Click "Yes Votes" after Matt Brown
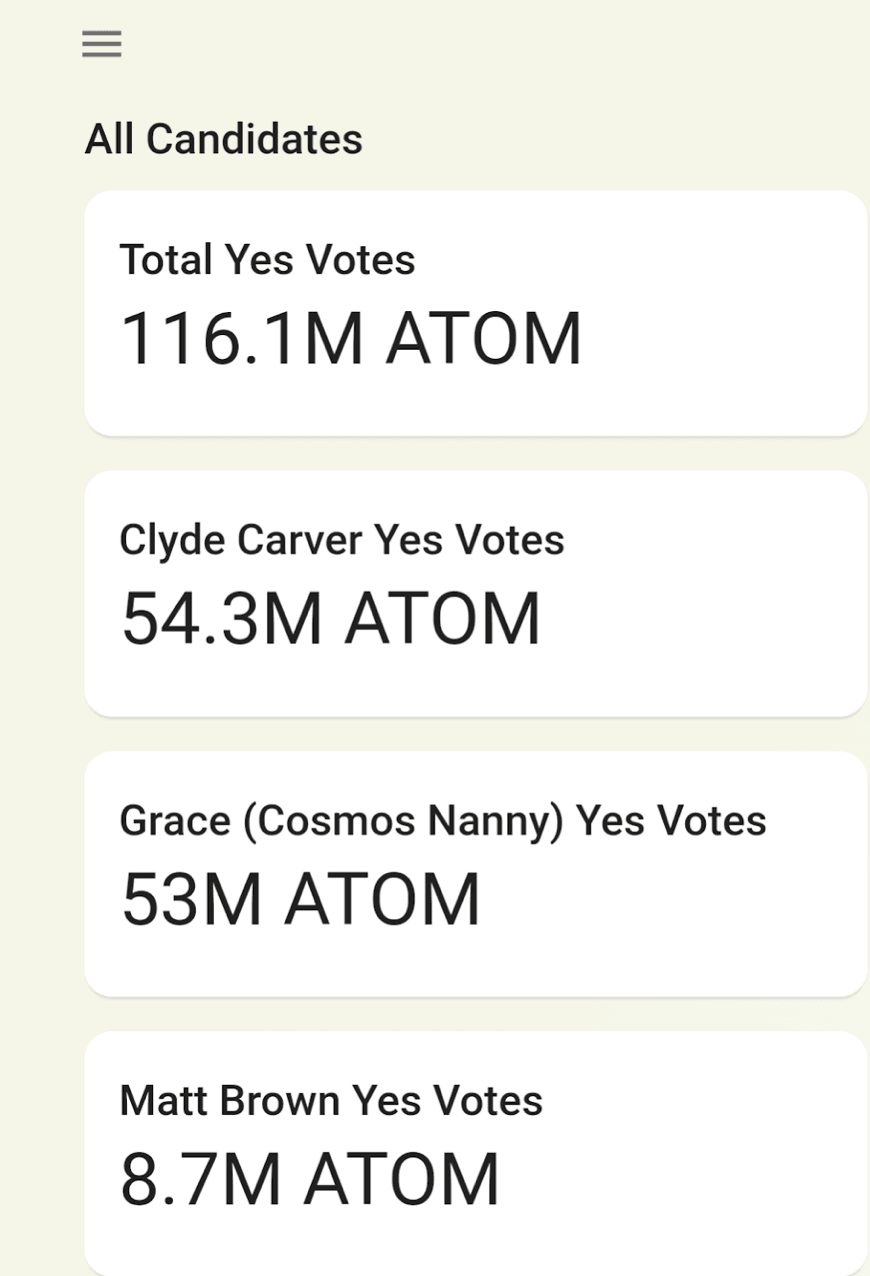point(448,1101)

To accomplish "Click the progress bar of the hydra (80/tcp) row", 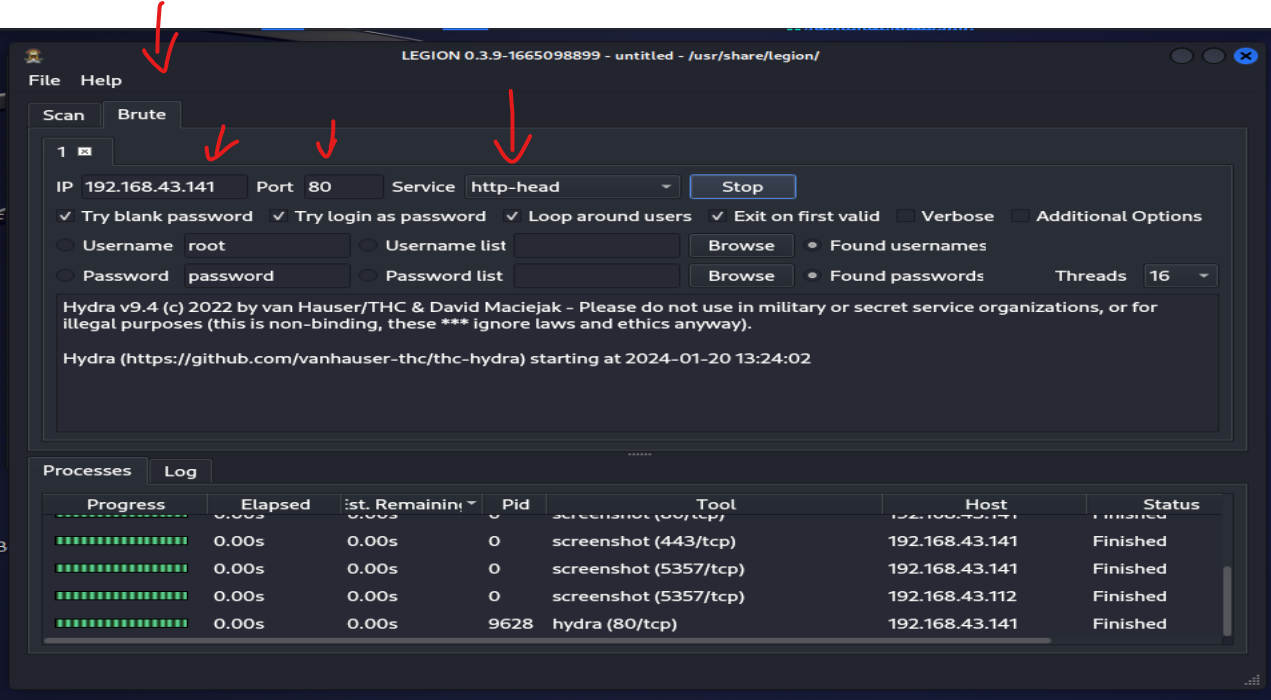I will click(x=121, y=624).

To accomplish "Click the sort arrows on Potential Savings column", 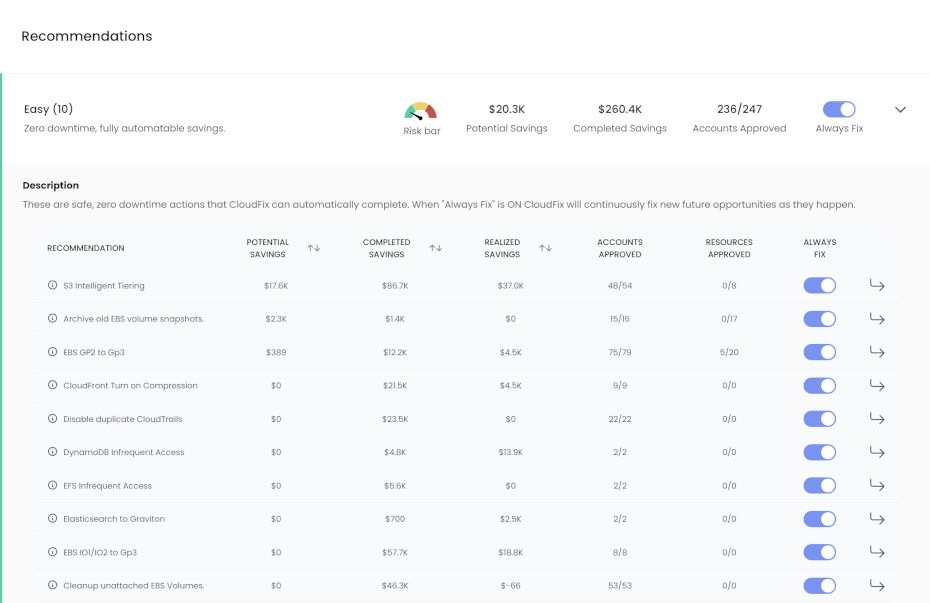I will [x=313, y=247].
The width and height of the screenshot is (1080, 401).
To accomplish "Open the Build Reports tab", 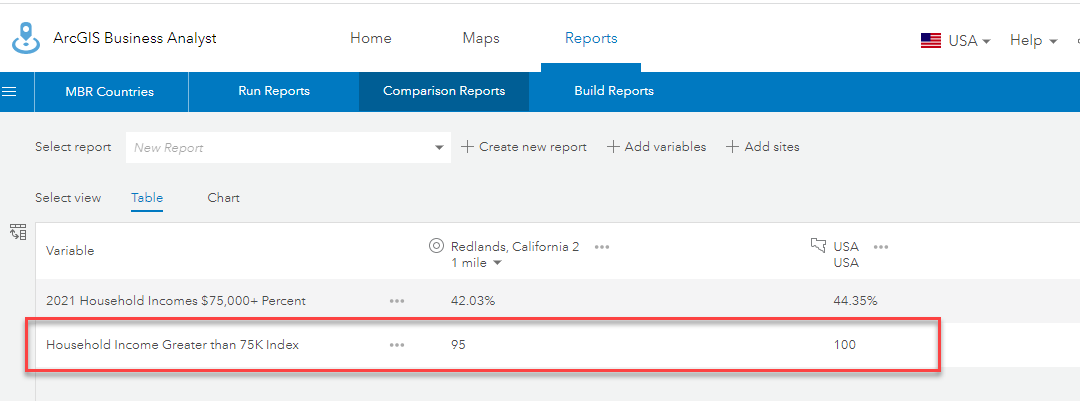I will point(614,91).
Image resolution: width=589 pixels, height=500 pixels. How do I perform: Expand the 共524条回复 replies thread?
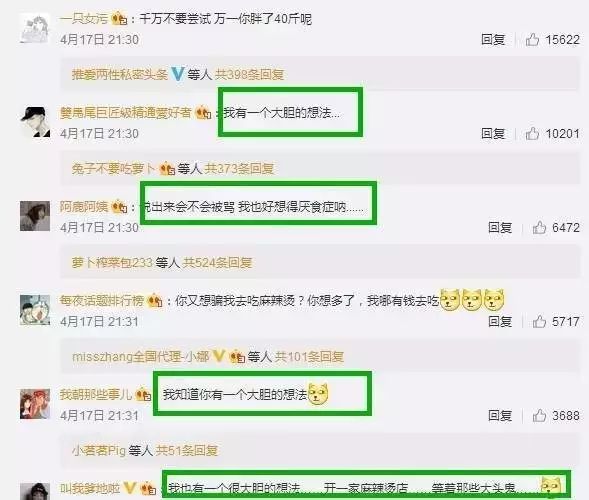(x=217, y=262)
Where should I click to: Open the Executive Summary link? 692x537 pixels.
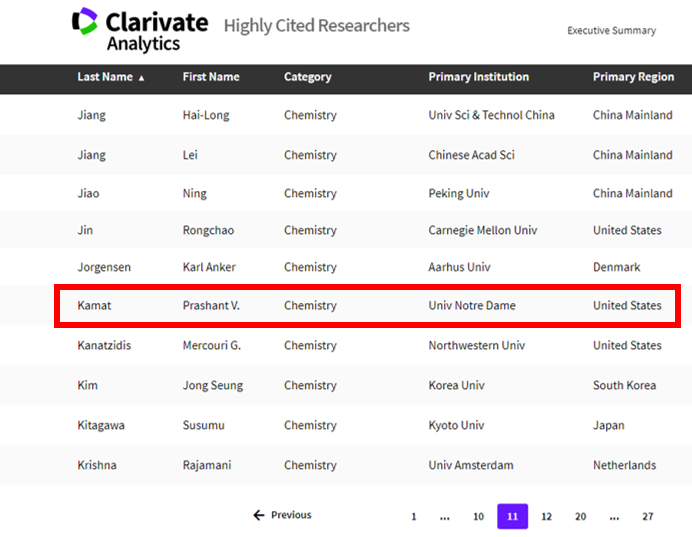(x=611, y=30)
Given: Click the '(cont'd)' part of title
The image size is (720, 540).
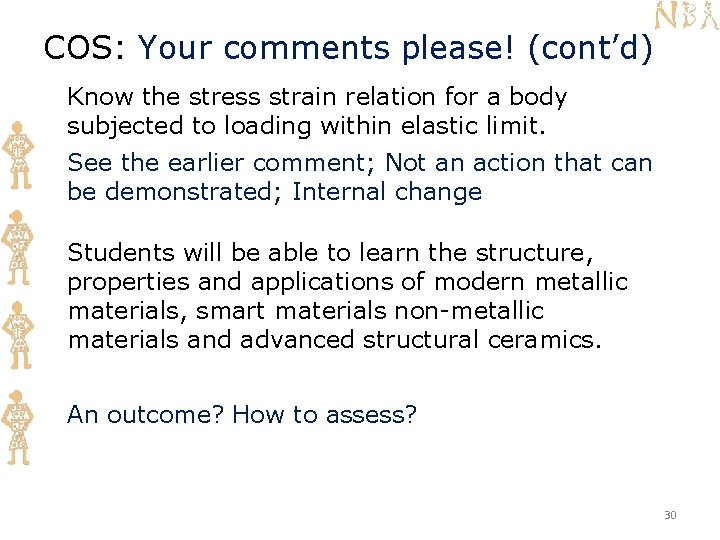Looking at the screenshot, I should [591, 48].
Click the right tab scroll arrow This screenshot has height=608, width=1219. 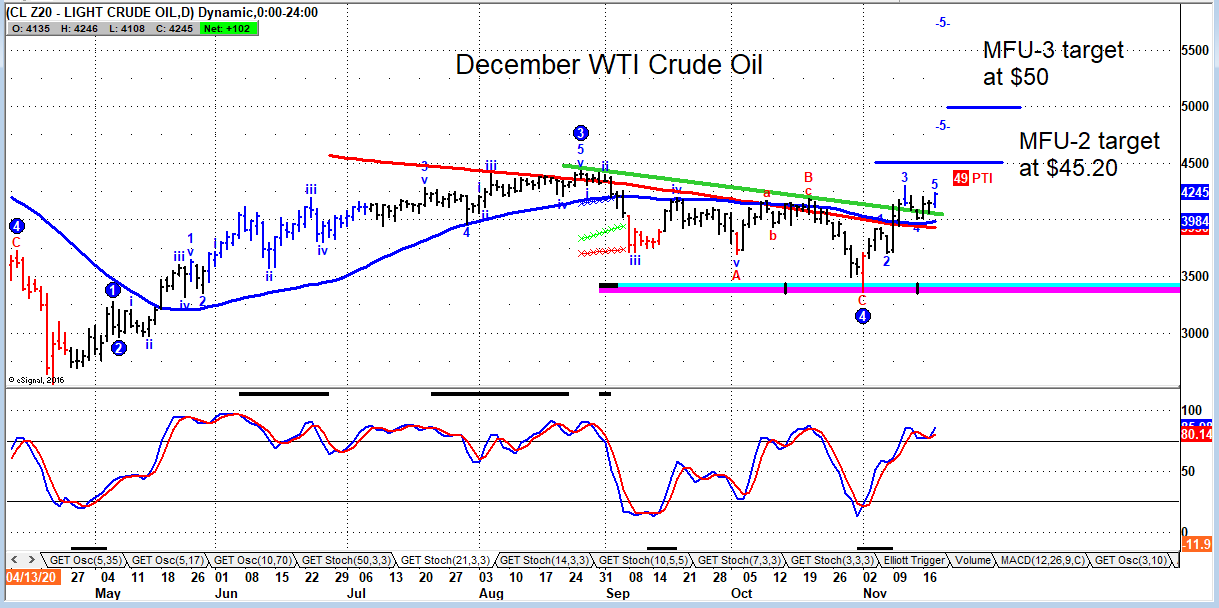(x=31, y=559)
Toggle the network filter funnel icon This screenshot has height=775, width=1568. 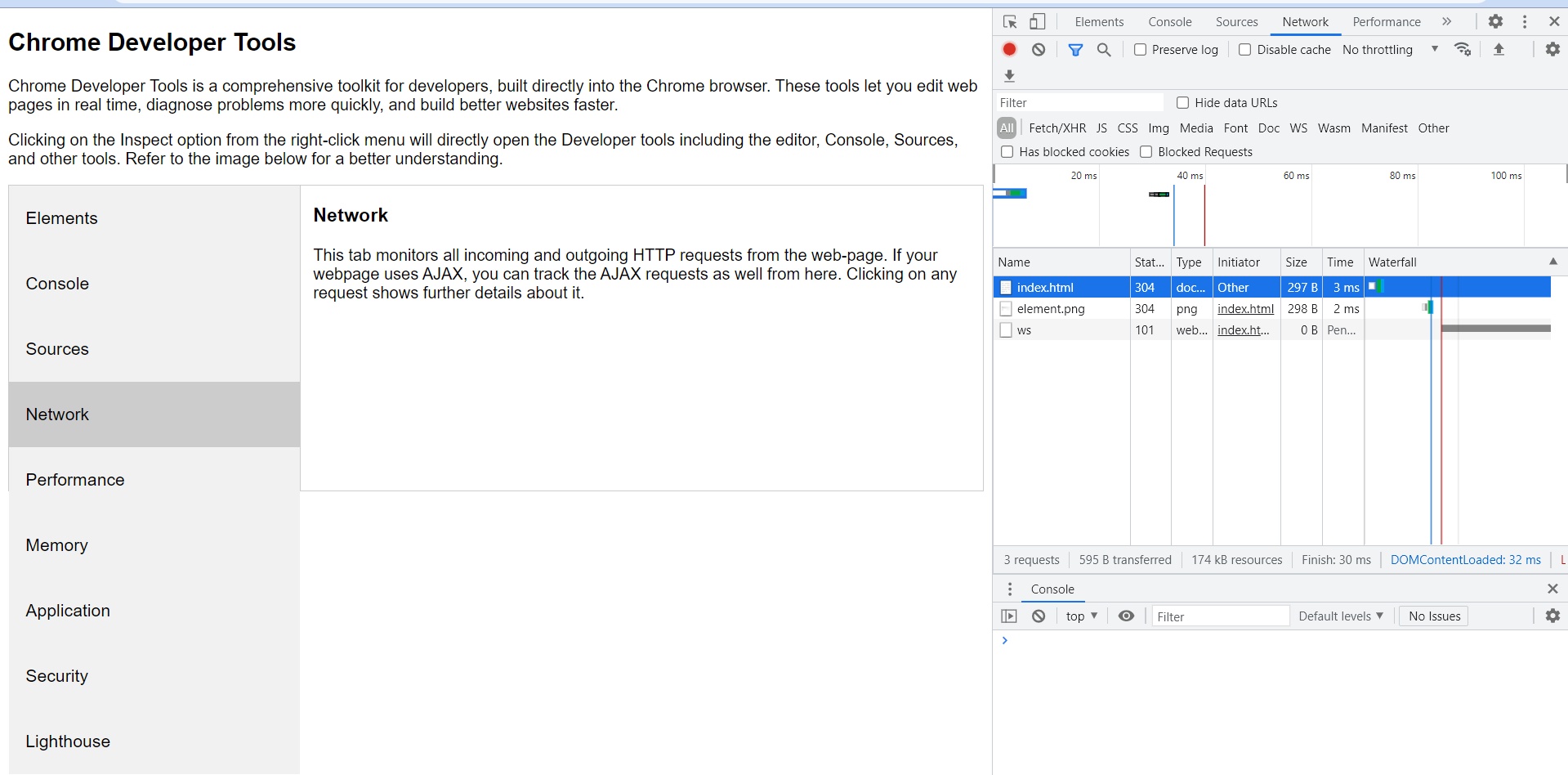coord(1075,50)
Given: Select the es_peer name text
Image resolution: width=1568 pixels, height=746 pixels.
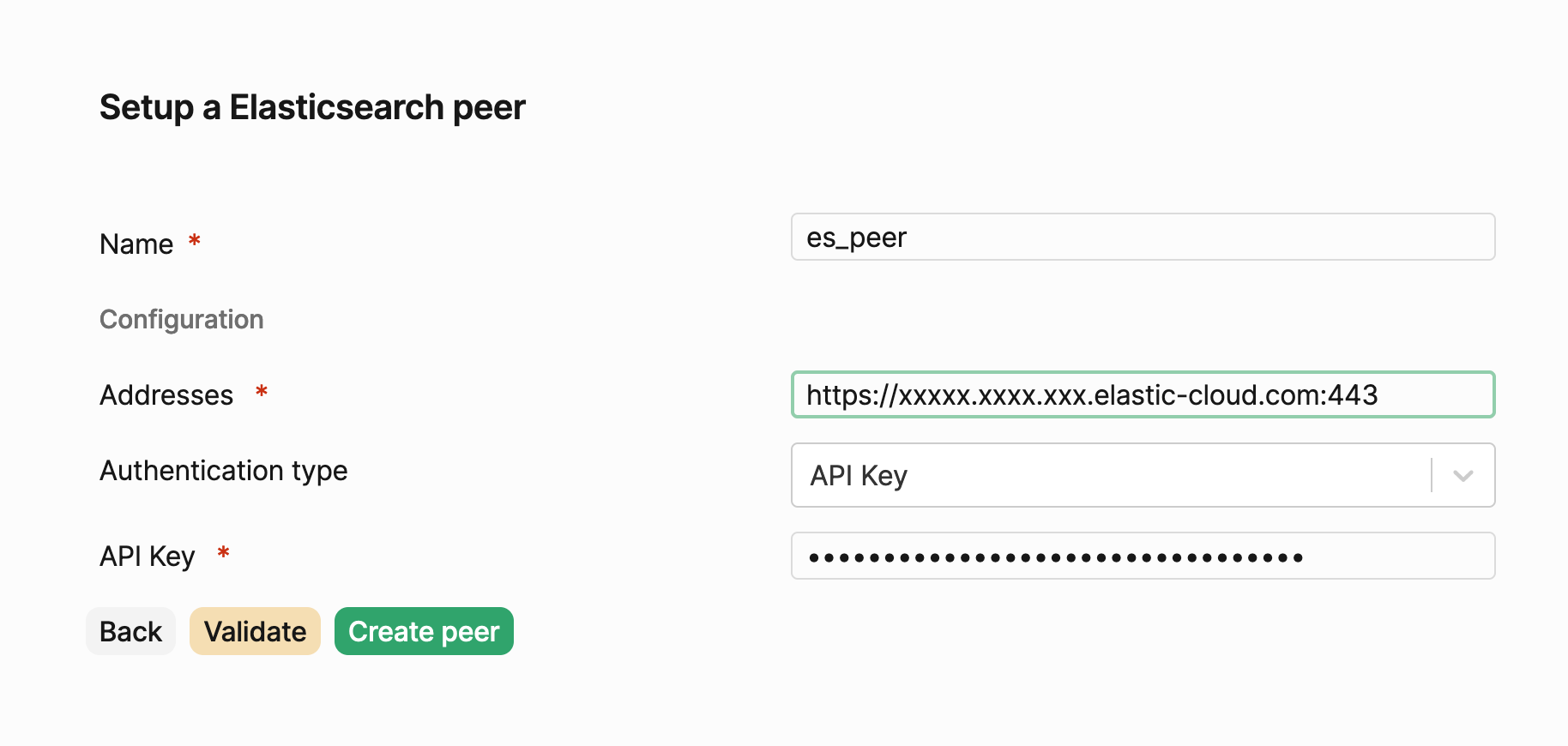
# # # # # # #
▶ [Problem description] Find every line in the material above that contains the word "Given", and copy each of those lines.

▶ [Solution to this exercise]
Given: Click the '(cont'd)' part of title
Given: Select the es_peer name text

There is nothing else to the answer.